Solution: We have to solve for y, therefore, we will rearrange the given equation for y.
We get,
y = 92 ÷ cos5°
Using the calculator,
Cos5° = 0.99
Now substitute the value of cos5° into the main equation.
we get,
y = 92 ÷ 0.99
y = 92.92 (rounded to the nearest hundredth)

Q5:
Given the shape attached, therefore, using the triangle given, we have:
Angle of elevation = 35°
length of Opposite side to the angle = x
Length of Hypoteneus = 12
Calculations:
Using the SOH CAH TOA rules:
SOH stands for SineФ = Opposite ÷ Hypotenuse.

CAH stands for CosineФ = Adjacent ÷ Hypotenuse.

TOA stands for TangentФ = Opposite ÷ Adjacent.

Hence,

               SineФ = Opposite ÷ Hypotenuse

Substituting the values:

               Sine35° = x ÷ 12

               0.5735  = x ÷ 12

                          x = 0.5735 × 12

                          x = 6.88 (rounded to the nearest hundredth)

Q6: Given the shape attached, therefore, using the triangle given, we have:

Angle of elevation = 54°
length of the adjacent side to the angle = x
Length of Hypoteneus = 30
Calculations:
Using the SOH CAH TOA rules:

Hence,

               CosineФ = Adjacent ÷ Hypotenuse

Substituting the values:

               Cos54° = x ÷ 30

               0.5877  = x ÷ 30

                          x = 0.5877 × 30

                          x = 17.63 (rounded to the nearest hundredth)

Q7: Given the shape attached, therefore, using the triangle given, we have:

Angle of elevation = 22°
length of the adjacent side to the angle = 85
length of the opposite side to the angle = x
Calculations:

Using the SOH CAH TOA rules:

Hence,

               TangentФ = Opposite ÷ Adjacent

Substituting the values:

               tan22° = x ÷ 85

              0.4040 = x ÷ 85

                          x = 0.4040 × 85

                          x = 34.34 (rounded to the nearest hundredth)
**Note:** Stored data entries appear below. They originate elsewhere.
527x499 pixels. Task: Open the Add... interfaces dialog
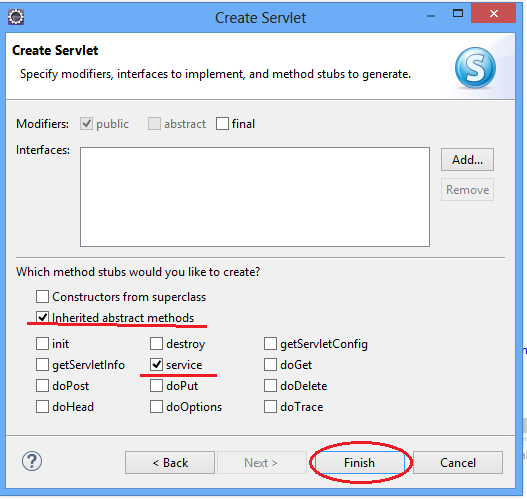point(467,160)
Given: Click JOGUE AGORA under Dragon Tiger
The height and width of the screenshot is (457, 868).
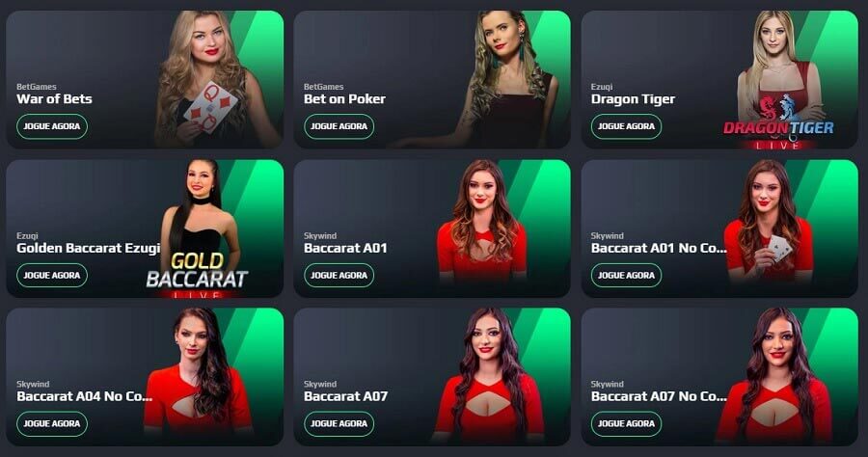Looking at the screenshot, I should 626,126.
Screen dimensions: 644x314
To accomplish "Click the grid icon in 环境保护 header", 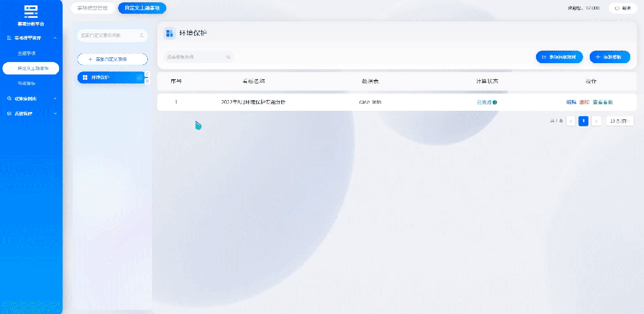I will (x=169, y=33).

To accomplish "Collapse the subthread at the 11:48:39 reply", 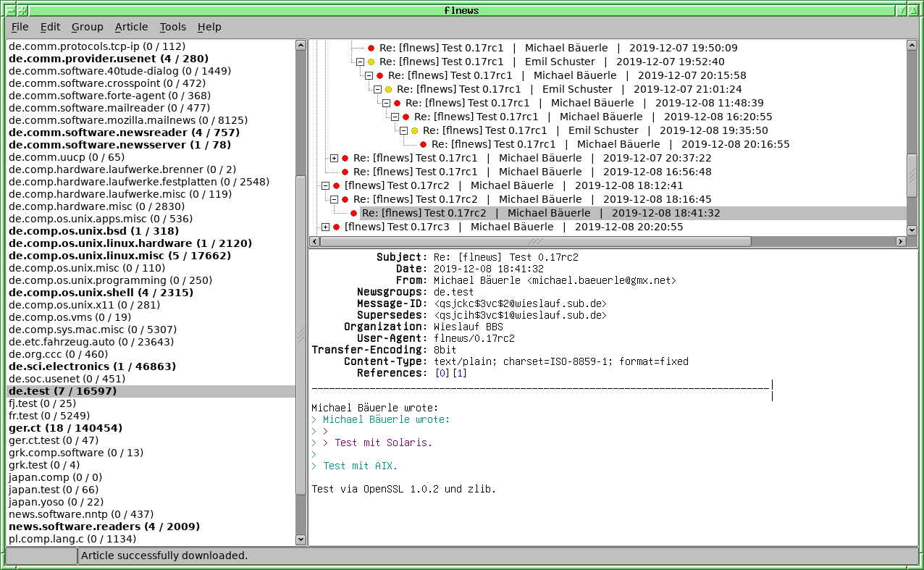I will pyautogui.click(x=386, y=104).
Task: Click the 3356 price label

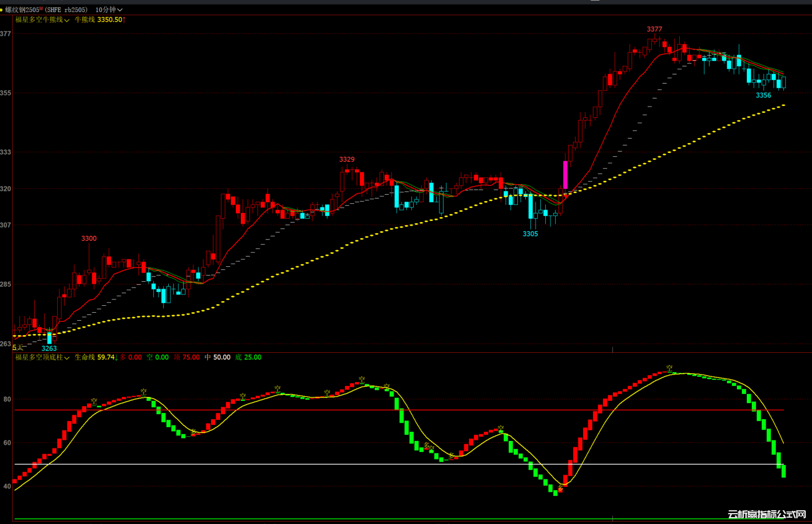Action: point(763,96)
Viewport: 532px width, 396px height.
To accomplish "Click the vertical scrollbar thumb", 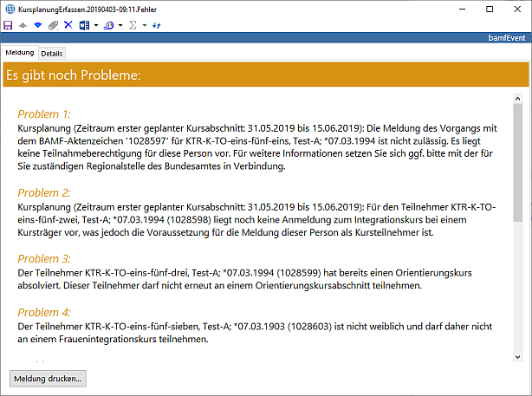I will pyautogui.click(x=518, y=165).
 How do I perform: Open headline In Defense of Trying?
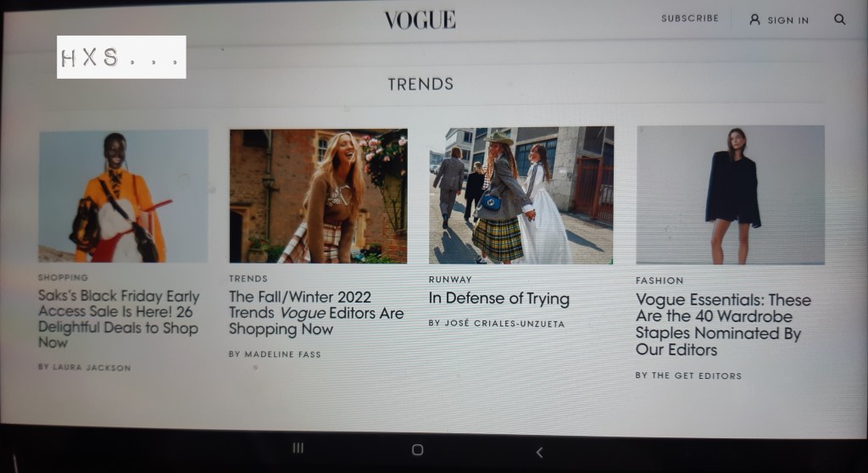pyautogui.click(x=498, y=298)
Q8: Given the shape attached, therefore, using the triangle given, we have:

Angle of elevation = 16°
length of the opposite side to the angle = x
Length of Hypoteneus = 14
Calculations:
Using the SOH CAH TOA rules:
Hence,

               CosineФ = Adjacent ÷ Hypotenuse

Substituting the values:

               Sine16° = x ÷ 14

               0.2756  = x ÷ 14

                          x = 0.2756 × 14

                          x = 3.86 (rounded to the nearest hundredth)

Q9: Given the shape attached, therefore, using the triangle given, we have:

Angle of elevation = 65°
length of the adjacent side to the angle = 9
length of the opposite side to the angle = x
Calculations:
Using the SOH CAH TOA rules:
Hence,

               TangentФ = Opposite ÷ Adjacent

Substituting the values:

               tan65° = x ÷ 9

               2.1445 = x ÷ 9

                          x = 2.1445 × 9

                          x = 19.30 (rounded to the nearest hundredth)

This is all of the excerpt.